Teams called Sendlein and some talks got "close" to him signing but Sendlein wanted to wait until training camp because it gave him some leverage, he said. It came down to simple math: Before camp started, Sendlein was part of a sizeable pool of players waiting for a job. But as players got hurt or struggled in training camps, the demand for Sendlein's services increased.

It was a risk, but Sendlein knew where he wanted to be in the long run.

"You just know things happen at camp so we decided to wait because deep down we wanted to come back here," he said.

Sendlein stopped paying attention to the Cardinals on a daily basis about a month after he was cut. He was driving himself "nuts" trying to figure out what the Cardinals were doing personnel-wise. He then dedicated himself to staying ready.

"I prepared for it," he said. "I wasn't going be unprepared.

"This is obviously where my heart is, growing up here and being a big Cards fan and going through a lot of change with the organization. So, it's something I wanted to continue."

All it took this week was a phone call, a flight from Austin and a physical.

During Friday's practice, Sendlein was worked back in the rotation during 7-on-7 drills, snapping to all the quarterbacks. There's only one way to get in football shape, the Scottsdale native said: By playing football.
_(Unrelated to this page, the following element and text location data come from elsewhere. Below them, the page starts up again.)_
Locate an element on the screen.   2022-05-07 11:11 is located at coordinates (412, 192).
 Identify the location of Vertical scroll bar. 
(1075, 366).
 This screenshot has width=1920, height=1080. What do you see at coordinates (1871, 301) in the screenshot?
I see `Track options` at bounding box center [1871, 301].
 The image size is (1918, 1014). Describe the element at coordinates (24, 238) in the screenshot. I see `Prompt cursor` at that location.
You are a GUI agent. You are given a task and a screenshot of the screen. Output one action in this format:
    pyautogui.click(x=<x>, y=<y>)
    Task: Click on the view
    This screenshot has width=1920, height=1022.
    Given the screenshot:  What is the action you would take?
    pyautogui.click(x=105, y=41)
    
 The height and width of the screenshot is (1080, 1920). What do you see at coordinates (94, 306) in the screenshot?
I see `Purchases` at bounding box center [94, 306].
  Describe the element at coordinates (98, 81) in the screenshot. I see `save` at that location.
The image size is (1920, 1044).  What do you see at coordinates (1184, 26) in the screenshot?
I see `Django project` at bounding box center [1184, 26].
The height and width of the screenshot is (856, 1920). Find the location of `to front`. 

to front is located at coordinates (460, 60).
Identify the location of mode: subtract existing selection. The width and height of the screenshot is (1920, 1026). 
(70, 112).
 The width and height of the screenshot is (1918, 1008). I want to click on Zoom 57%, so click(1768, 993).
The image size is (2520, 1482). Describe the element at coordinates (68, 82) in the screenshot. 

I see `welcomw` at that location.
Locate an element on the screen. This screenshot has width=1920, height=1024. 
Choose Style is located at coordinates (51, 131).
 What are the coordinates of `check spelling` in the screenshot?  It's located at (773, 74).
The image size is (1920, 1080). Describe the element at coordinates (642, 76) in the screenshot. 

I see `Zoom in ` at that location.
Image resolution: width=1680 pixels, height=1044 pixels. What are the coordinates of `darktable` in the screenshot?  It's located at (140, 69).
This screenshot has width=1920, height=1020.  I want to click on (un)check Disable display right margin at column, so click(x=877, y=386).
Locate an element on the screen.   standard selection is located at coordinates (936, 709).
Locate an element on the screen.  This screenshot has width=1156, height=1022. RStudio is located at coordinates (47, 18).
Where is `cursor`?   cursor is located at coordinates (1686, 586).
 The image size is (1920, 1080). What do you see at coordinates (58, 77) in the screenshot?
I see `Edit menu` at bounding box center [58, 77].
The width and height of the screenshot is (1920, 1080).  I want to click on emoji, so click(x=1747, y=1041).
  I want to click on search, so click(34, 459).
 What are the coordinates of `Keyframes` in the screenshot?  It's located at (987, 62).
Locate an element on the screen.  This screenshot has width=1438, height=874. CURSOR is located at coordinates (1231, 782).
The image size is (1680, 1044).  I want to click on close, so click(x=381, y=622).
Earlier Friday, coach Bruce Arians said Sendlein wasn't coming in as the presumptive starter. It's a strange role for Sendlein, who started the last 107 consecutive games he played in, all for Arizona.

This is the first training camp since Sendlein's rookie season where he's not the incumbent starter fending off challengers. Instead he's the one challenging.

"It is a little different -- being the target or chasing the target," Sendlein said. "I always had the target on me, (and did) my best at camp to fend off whose coming for the target.

"Now trying to work my way like I did eight years ago."